→ **本文**:
··········

そんな爆風のデビュー時を振り返ると、邦楽ロックシーンそのものが過渡期であったことをしみじみと感じさせる。当時のシーンには多様性がなかったのか、寛容性がなかったのか、あるいはどっちもなかったのか分からないが、爆風は概ねコミックバンドといった見方をされていた。渋谷陽一氏が自身のラジオ番組『サウンドストリート』にて爆風を推していたが、そのこと自体を指して「渋谷陽一が推すバンドは売れた例がない」と揶揄されていたような記憶もあり(筆者の思い違いだったら御免)、バンドとしては捉えどころのない存在ではあったと思う。当時のプロデビューの登竜門的なコンテスト『EastWest』で最優秀グランプリを受賞した爆風銃(バップガン)のリズム隊、ファンキー末吉(Dr)と江川ほーじん(Ba)(註:江川は後に爆風スランプを脱退)という強力なリズム隊を有していたバンドであり、その演奏力は多くの人が認めるところだったが、その歌詞が良くも悪くも80年代には突飛過ぎたのかもしれない。デビューシングル「週刊東京『少女A』」の歌詞はこうだ。
《なんだ坂 こんだ坂 表参道/東京 東京 東京タワー/東京 東京 空はないけど/東京名物 雷 おこしは うまい~!》。
サビはキャッチーで親しみやすいし、歌詞全体としては東京至上主義を皮肉ったような内容であって、ロックらしいナンバーなのだが、如何せん《東京名物 雷 おこしは うまい~!》はインパクトが強すぎたのだろう。3rdシングル「無理だ!決定盤(YOU CAN NOT DO THAT)」も強烈だった。メロディーはポップながら、3ピースのアンサンブルがスリリングで、今聴いてもバンドサウンドはカッコ良いのだが、歌詞は以下の通り。
《うでたて うでたて/無理だワニのうでたて伏せ》《ふっきん ふっきん/無理だ カメのふっきん》《けんすい けんすい/無理だ キリンのけんすい》《滝昇り 滝昇り/無理だ クジラの滝昇り》。
まぁ、こうして字面だけ見ると、コミックバンドと見られるのもやむなしといった感じではある。しかも、ライブではサンプラザ中野(Vo、現:サンプラザ中野くん)を始めとするメンバーが着ぐるみを着たり、客席に向けて消火器を放射したり、火の付いた花火を口にくわえたり、結構過激なパフォーマンスをしていたのだから、そう考えると爆風に対する当時の世評も仕方がなかったような気もしてきた。ゴールデンボンバーがエアバンドとはいえ、バンドとして認められている現在からすると、まさに隔世の感だが──。

··········

→ **記録データ**:
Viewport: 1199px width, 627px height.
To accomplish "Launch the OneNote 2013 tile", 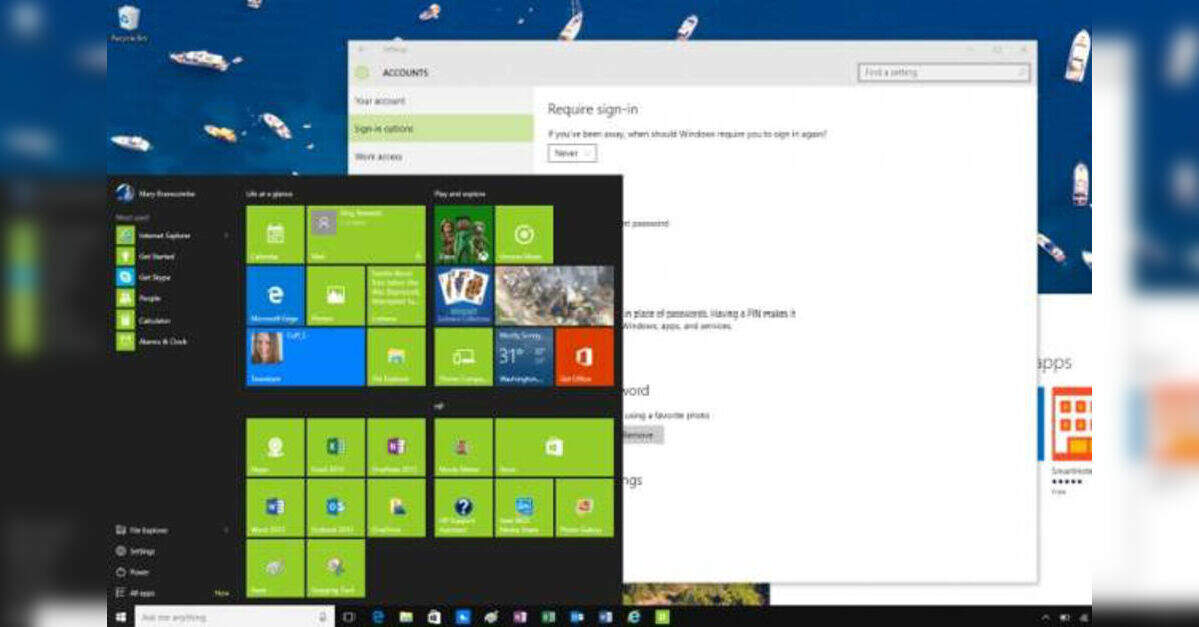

··········

→ **学習目標**:
a: 本文によると、『EastWest』で最優秀グランプリを受賞したバンドは何か。
b: 本文に引かれた「無理だ!決定盤(YOU CAN NOT DO THAT)」の歌詞に登場する動物を、すべて挙げよ。
c: 爆風スランプを論じた本文を、最後の文に続けて書き継いでください。
データは別の出典から取ったものである。

→ **練習問題の解答**:
a: 爆風銃(バップガン)

b: ワニ、カメ、キリン、クジラ

c:
だが──話を戻すと、爆風はもちろんコミックバンドではなかった。85年に発表された2ndアルバム『しあわせ』に、後にシングル作品にもなり、NHK紅白歌合戦でも演奏された彼らの代表曲「大きな玉ねぎの下で」が収録されているのがそれを証明していると思う。逆に言えば、この楽曲が正当に評価されるまで4年間の歳月を要したわけで、時代が早すぎたと言えばそこまでだが、爆風にとっては不遇と言えなくもない時代であったようにも思う。ただ、それでも85年に日本武道館で初ライヴを行なっているのだから(「大きな玉ねぎの下で」はこのライヴ用に設えたと言われている)、分かる人にはわかるロックシーンではあったのだろう。まさに過渡期だったと言える。

ブラスアレンジも絶妙なアルバム

さて、そんな爆風のアルバムから1作品を選ぶとすると、1st『よい』や2nd『しあわせ』を推す人、あるいは「Runner」を収録した5th『HIGH LANDER』(88年)を推す人がいると思うが、個人的には6th『I.B.W.』を推したい。この作品、伝説的ブラスロックバンド、スペクトラムの中心メンバーだった新田一郎氏をプロデューサーに迎えたこともあってか、全体にブラスアレンジ、ストリングスアレンジが絶妙なのだ。あくまでも個人の見解だが、サウンドメイキングの妙の一点突破で『I.B.W.』に軍配を挙げたい。M7「女なんかなんだ」、M8「KASHIWAマイ・ラブ〜ユーミンを聞きながら〜」のソウルフルなサウンドは誰もが耳を惹かれるところだろうし、M5「完敗」のサビに重なるホーンのキレの良さ、間奏の「マジカル・ミステリー・ツアー」オマージュも素敵である。M1「泳ぐ人のバラード」、さらにはリアレンジされたM11「大きな玉ねぎの下で 〜はるかなる想い」で聴かせるストリングスの重厚さからすると、サイケデリックロックへのリスペクトもあったようだ。随所随所で響く80年代的なシンセサウンドは今となってはいなたさを感じざるを得ないが(それもご愛嬌だが)、M2「I.B.W.-It's a beautiful world-」とM4「満月電車」というタイプの異なる楽曲においても、それぞれに十分なニュアンスを加えているパッパラー河合(Gu)のギターも流石と言える。また、本作からバンドに新加入したバーベQ和佐田(Ba)も随所でファンキーなプレイを聴かせてくれる。全11曲、聴き応えは十二分にある。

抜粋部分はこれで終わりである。